Tourists are clogging up Cairo airport in desperate attempts to go home. This is no longer a place to sightsee. The pyramids in Giza are closed to the public. Cairo is no longer a peeping hole into the past, a place to contemplate history and the ancient pharaos. Today, Cairo’s history is in the making. After having suffered in the hands of Hosni Mubarak for thirty years, the Egyptians have had enough. They want change!
My thoughts wander to the man in the photo. Exactly one year ago, we spent some time in Cairo. Discovering the back alleys and trying to decipher the culture. I wonder where this man is today. Is he still sat in his café overlooked by images from the past, smoking his shisha? Or is he amongst the protesters in Tahrir square, calling out for a new direction?
Cairo coffee houses are institutions rather than just places to grab a quick drink. There is chess playing going on, continuous shisha smoking and male bonding. “Fishawi’s” is the city’s most infamous coffe house, or ahwa, and possibly also the most photogenic one.

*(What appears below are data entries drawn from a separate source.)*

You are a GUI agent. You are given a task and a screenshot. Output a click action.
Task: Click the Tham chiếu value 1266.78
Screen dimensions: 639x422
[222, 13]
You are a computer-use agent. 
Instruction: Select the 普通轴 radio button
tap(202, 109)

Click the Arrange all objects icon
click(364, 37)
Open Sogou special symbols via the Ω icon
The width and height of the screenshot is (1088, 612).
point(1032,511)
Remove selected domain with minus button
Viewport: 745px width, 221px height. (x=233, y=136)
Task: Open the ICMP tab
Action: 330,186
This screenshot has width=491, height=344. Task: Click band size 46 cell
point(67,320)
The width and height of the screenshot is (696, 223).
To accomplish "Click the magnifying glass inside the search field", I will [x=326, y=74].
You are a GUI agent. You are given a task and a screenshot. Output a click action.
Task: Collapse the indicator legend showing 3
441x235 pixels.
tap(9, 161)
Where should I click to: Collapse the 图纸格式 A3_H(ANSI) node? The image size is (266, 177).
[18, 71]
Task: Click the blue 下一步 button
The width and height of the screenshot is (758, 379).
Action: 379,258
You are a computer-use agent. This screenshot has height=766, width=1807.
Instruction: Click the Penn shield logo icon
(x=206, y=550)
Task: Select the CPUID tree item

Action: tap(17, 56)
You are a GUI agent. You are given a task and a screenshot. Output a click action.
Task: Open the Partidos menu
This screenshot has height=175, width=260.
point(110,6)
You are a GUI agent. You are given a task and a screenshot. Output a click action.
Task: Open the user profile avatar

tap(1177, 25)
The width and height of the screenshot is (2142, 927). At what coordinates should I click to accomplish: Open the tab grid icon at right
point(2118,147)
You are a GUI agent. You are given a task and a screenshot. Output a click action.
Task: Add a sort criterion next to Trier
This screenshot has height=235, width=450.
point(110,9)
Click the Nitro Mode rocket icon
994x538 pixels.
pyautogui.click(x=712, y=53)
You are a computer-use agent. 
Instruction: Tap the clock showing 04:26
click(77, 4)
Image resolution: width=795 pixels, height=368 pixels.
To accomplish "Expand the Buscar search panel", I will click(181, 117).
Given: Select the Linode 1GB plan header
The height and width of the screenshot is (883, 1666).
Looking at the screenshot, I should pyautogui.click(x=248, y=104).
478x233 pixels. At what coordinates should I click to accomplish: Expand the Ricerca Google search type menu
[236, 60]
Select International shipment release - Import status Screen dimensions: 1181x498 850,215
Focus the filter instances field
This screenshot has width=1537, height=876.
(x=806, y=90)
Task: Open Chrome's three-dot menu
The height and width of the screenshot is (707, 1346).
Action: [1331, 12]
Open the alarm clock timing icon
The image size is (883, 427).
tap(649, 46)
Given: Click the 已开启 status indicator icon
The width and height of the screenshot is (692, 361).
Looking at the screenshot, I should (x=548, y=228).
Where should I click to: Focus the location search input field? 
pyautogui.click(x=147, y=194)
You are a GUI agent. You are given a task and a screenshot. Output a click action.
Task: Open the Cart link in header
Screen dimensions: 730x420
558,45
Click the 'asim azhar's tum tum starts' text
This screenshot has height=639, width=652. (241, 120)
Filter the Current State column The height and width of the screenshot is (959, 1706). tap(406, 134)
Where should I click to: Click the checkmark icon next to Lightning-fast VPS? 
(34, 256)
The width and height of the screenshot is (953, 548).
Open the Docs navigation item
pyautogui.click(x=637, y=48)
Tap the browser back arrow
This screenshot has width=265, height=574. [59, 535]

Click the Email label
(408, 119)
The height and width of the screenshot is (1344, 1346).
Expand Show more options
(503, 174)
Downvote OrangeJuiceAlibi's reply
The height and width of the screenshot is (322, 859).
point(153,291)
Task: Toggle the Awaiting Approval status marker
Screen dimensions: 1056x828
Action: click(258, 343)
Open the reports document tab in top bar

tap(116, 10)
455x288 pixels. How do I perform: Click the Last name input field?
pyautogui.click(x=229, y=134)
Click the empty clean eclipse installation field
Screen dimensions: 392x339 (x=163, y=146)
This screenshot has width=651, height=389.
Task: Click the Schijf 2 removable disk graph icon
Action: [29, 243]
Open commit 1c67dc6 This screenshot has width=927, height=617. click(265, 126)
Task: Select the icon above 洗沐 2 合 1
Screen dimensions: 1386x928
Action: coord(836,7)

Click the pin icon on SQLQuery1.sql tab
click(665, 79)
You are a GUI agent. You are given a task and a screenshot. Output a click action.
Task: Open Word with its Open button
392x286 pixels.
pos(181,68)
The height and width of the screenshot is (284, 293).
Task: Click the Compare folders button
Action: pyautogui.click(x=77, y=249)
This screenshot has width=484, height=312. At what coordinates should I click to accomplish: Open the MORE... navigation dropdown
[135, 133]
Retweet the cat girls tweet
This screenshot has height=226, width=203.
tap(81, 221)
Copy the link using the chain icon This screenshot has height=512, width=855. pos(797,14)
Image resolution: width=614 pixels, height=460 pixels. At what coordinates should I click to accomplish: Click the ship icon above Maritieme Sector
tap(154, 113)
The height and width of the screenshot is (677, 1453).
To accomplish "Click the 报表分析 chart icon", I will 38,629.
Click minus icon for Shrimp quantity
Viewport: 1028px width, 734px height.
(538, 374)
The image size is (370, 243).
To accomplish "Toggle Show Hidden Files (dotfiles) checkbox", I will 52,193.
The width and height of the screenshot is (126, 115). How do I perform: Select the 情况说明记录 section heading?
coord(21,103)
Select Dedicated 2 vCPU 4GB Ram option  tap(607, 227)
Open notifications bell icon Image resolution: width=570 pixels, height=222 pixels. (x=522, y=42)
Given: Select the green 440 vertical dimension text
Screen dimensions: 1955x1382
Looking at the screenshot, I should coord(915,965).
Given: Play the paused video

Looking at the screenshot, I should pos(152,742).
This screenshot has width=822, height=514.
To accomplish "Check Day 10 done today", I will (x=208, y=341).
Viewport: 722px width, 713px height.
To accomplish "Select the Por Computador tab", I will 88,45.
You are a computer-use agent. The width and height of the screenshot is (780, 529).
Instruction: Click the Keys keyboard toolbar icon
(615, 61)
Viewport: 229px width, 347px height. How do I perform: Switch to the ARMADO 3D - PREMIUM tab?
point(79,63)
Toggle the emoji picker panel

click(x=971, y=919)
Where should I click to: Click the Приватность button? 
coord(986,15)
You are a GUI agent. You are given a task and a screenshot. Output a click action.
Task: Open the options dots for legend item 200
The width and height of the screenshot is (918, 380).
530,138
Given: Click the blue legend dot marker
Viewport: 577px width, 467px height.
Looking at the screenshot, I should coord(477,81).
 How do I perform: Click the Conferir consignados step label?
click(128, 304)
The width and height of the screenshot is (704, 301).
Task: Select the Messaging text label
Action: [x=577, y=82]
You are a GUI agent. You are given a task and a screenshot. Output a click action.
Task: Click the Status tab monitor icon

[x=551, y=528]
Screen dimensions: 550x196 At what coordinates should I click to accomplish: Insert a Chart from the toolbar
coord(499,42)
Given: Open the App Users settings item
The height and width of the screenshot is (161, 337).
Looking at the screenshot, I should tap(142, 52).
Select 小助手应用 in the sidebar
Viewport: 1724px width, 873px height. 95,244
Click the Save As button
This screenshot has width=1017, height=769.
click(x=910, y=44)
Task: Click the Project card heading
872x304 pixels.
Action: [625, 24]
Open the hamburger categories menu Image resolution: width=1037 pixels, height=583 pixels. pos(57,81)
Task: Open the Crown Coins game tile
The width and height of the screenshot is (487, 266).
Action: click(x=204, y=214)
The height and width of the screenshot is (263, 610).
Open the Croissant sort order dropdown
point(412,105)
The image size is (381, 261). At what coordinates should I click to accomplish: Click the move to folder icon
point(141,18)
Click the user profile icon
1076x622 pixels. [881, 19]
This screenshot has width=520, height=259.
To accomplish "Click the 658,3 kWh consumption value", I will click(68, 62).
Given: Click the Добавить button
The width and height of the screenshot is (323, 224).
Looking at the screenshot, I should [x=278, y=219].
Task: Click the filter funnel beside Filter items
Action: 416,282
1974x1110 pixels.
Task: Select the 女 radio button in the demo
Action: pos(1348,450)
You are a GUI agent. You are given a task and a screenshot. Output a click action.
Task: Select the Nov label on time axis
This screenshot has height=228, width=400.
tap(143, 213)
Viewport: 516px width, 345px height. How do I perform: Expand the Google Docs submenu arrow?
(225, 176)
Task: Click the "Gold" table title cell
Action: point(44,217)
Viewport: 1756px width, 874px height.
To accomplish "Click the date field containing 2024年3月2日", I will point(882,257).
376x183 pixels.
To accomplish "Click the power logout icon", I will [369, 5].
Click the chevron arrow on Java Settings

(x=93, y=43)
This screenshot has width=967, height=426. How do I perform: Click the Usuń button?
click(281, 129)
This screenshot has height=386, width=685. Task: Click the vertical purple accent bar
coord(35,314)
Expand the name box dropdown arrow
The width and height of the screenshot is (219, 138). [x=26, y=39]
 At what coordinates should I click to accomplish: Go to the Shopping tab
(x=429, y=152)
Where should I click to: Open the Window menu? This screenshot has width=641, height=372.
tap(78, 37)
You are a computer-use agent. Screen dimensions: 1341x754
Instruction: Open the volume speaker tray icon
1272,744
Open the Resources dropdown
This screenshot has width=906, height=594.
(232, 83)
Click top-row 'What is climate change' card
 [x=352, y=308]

However, a wander through Cairo’s back streets reveal ahwas stripped of tourists and filled with Cairenes going about their daily lives in an almost filmatic manner.
We popped our heads into this little coffee house and were given strange looks at first. The floor was filled with sawdust and the dark wooden paneling smelt of tobacco and coffee beans. As any photographer knows, taking pictures in Islamic countries can prove a real challenge, especially when photographing women. The men however, are fine being photographed as long as you establish a rapport with them on beforehand. They (and I suppose very few others) don’t appreciate being subjected to candid photography which unfortunately tends to be the norm when tourists venture into new places and feel intimidated getting talking to the locals.